Dataset entries
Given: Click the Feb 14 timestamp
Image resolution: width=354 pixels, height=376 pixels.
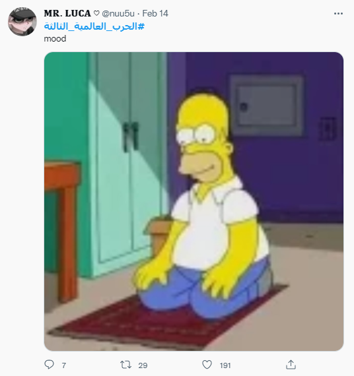Looking at the screenshot, I should 155,13.
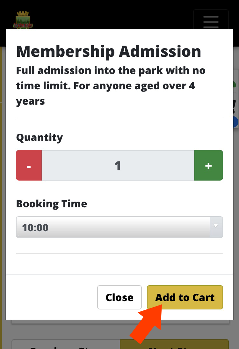Click the green indicator at the right edge

click(235, 84)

> _WHAT IS NEEDED_:
Skip the pictures and retype exactly the lines from the one that contains "Image resolution: width=354" to the last line of the records.

> _EXERCISE OUTPUT_:
Image resolution: width=354 pixels, height=376 pixels.
Looking at the screenshot, I should 155,13.
Click the green indicator at the right edge

click(235, 84)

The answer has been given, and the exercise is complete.